PSP (PowerShares Global Listed Private Equity Index) recently celebrated its fifth anniversary, as it debuted in October of 2006. The fund owns anywhere between 40 to 60 individual equities that are listed publicly that are engaged in the business of investing and lending capital to privately held companies (thus private equity investments).
Some of the holdings include ADRs and GDRs, as the exposure is truly global and not limited to U.S. based companies. The fund may also hold swaps that are tied to exposure to private equity names, as currently the top holding are Citi Total Return Swaps that give exposure to the Blackstone Group LP, a well-known private equity player (4.68% weighting).

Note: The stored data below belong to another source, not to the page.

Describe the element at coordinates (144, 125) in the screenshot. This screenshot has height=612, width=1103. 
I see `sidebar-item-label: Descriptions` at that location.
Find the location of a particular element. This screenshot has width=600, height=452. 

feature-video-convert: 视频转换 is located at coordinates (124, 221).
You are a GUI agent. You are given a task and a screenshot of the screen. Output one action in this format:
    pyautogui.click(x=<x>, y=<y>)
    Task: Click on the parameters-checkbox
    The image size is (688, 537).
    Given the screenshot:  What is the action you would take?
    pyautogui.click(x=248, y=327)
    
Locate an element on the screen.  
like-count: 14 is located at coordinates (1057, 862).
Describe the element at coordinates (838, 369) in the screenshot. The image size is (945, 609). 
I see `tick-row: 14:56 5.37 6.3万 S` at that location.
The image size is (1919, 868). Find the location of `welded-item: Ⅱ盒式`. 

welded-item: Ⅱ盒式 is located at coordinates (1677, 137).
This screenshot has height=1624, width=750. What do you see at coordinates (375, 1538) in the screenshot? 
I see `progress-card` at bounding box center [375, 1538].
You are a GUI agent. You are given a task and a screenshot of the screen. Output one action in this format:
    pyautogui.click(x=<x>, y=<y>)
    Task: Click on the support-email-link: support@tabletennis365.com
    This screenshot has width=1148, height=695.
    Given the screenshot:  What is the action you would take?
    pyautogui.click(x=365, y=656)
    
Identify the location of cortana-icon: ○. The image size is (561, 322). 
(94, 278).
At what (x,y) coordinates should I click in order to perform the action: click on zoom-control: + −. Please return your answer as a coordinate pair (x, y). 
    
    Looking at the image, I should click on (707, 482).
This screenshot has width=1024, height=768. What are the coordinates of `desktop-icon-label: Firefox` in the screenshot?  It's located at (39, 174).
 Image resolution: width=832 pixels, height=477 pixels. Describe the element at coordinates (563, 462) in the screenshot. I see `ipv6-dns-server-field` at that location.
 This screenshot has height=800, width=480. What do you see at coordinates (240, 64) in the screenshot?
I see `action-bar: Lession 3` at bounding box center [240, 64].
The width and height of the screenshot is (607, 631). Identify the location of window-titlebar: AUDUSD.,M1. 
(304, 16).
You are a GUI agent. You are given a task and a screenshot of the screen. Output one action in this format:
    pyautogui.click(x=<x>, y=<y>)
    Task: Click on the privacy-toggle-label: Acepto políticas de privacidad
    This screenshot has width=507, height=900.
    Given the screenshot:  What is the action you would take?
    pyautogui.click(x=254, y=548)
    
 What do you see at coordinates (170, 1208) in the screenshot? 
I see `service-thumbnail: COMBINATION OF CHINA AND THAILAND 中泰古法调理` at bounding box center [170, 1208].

The next 4 top holdings are Ratos AB (4.27%), Leucadia National Corp. (4.27%), HAL Trust (4.11%), and Onex Corp. (4.00%).
Since inception, it has been tough sledding for this fund, as returns were decimated during the 2008-2009 financial crisis amidst considerable de-leveraging across the space, and private equity deals are often funded with significant leverage in times of conducive policies and environments.
Since inception, the fund has lost 68.06%, and is currently bumping up against its 50 day moving average after falling through this level last Thursday. With any sustained rally in the broader financials sector, this ETF will likely see strength in sympathy, but if financials do falter as they did in mid-November after a “head-fake” rally, PSP should be expected to retest recent lows.